Exoribonuclease-resistant RNAs (xrRNAs) are among the clearest examples of mechanically active RNAs. Their function depends on a ring-like topology that blocks 5' to 3' decay by enzymes such as XRN1. That makes them attractive design targets, but also difficult ones, because the relevant features are not captured well by conventional secondary structure design alone.

The main interest of this work was whether that kind of function could be approached rationally. The study starts from topology rather than sequence conservation and asks which structural elements are indispensable for XRN1 resistance. In the Aroa virus xrRNA used as a benchmark, the two pseudoknots in the xrRNA do not contribute equally: pseudoknot 2 behaves as the decisive gatekeeper of mechanical resistance, whereas pseudoknot 1 is important but less determinant on its own.

Those observations were then turned into a design workflow. Natural mosquito-borne flavivirus xrRNAs were reduced to a symbolic representation that preserves the three-way junction, the two pseudoknots, and characteristic length constraints between structural elements. Sequence generation was carried out with explicit structural and topological constraints, followed by ensemble-based refinement, SimRNA modelling, and molecular dynamics screening for ring closure and directional force resistance. The point was not simply to inverse-fold a target secondary structure, but to make topology part of the design objective.

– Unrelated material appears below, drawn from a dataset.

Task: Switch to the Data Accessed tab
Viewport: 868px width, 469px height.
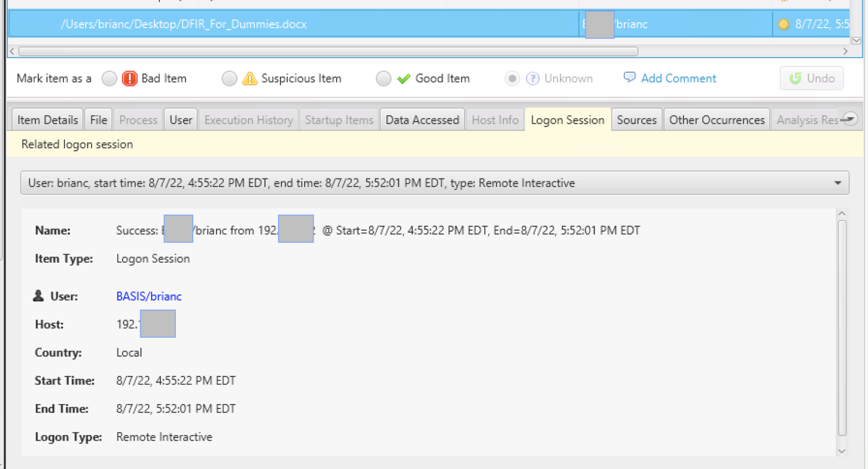Action: pyautogui.click(x=422, y=120)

The synthetic constructs provide a useful progression. syn-xrRNA1 captured the general architecture in silico but remained too weak experimentally. syn-xrRNA2 strengthened the crucial topological region and reached wild-type-like XRN1 resistance. syn-xrRNA3 then removed most of the familiar evolutionary sequence signal while preserving the geometric and energetic requirements for function. Even in that reduced form, the construct still folded into a bona fidae xrRNA architecture and stalled XRN1 efficiently.

The main conceptual result of the preprint is the following: mechanical RNA function could be approached through topology and geometry without relying on obvious sequence ancestry. The broader implications for synthetic biology and transcript engineering are better discussed in the forthcoming publication post, once the peer-reviewed paper is available in final form.